# Wireless mouse with htpc controls



## v.Na5h (Aug 4, 2015)

As the title says... Need a mouse with htpc controls..
Mainly volume buttons, play/pause, mute..
So four customizable buttons at least


----------



## bssunilreddy (Aug 4, 2015)

v.Na5h said:


> As the title says... Need a mouse with htpc controls..
> Mainly volume buttons, play/pause, mute..
> So four customizable buttons at least



So far I can get is this: Logitech M905 Wireless Mouse -4,408.

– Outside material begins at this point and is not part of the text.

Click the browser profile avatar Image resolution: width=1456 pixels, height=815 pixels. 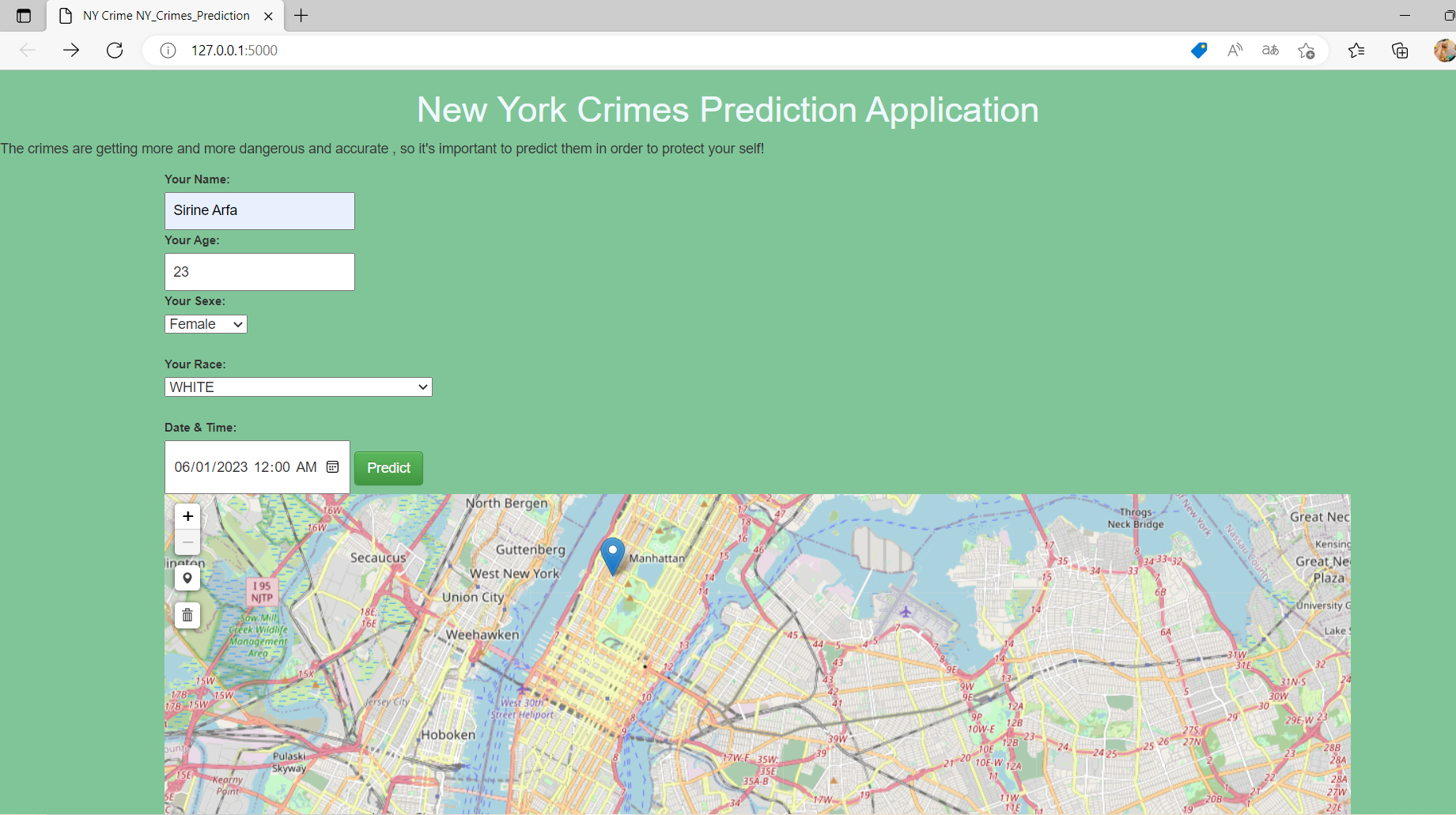[1445, 50]
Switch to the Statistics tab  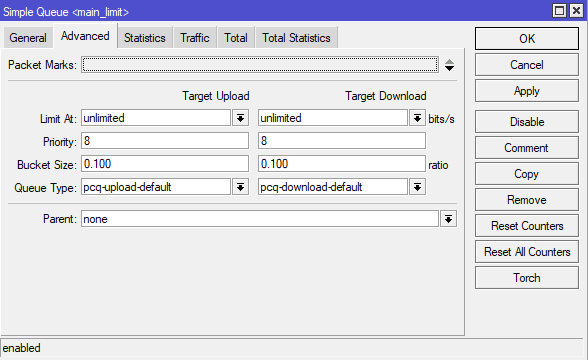(145, 38)
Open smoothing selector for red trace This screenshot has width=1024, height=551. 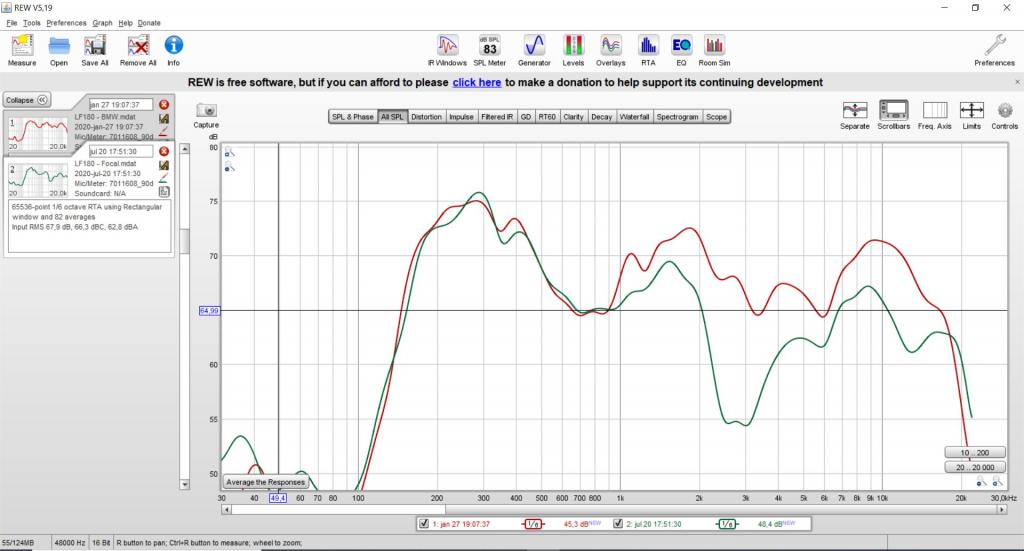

Link:Logitech M905 Wireless MouseBlack - Buy Computer Mouse Online on Snapdeal.com


----------



## SaiyanGoku (Aug 4, 2015)

Unless your budget is that high, I suggest using Unified Remote app from your phone.


----------



## v.Na5h (Aug 4, 2015)

Budget 1k


----------



## SaiyanGoku (Aug 4, 2015)

Try *play.google.com/store/apps/details?id=com.Relmtech.Remote&hl=en

Get its PC side application here 
*www.unifiedremote.com/

And then decide if its worth spending 4k+ for a wireless mouse with media controls.


----------



## v.Na5h (Aug 4, 2015)

SaiyanGoku said:


> Try *play.google.com/store/apps/details?id=com.Relmtech.Remote&hl=en
> 
> Get its PC side application here
> *www.unifiedremote.com/
> ...


Yup already have it installed on my mobile..

But I need a mouse anyway for the pc..
So better to get with extra buttons..

Anything under 1.5k


----------



## v.Na5h (Aug 5, 2015)

Anything guys..
Something with at least 4-6 extra buttons


----------



## v.Na5h (Aug 14, 2015)

Bump...
Looking for a gaming mouse now


----------



## v.Na5h (Aug 19, 2015)

Guys anything


----------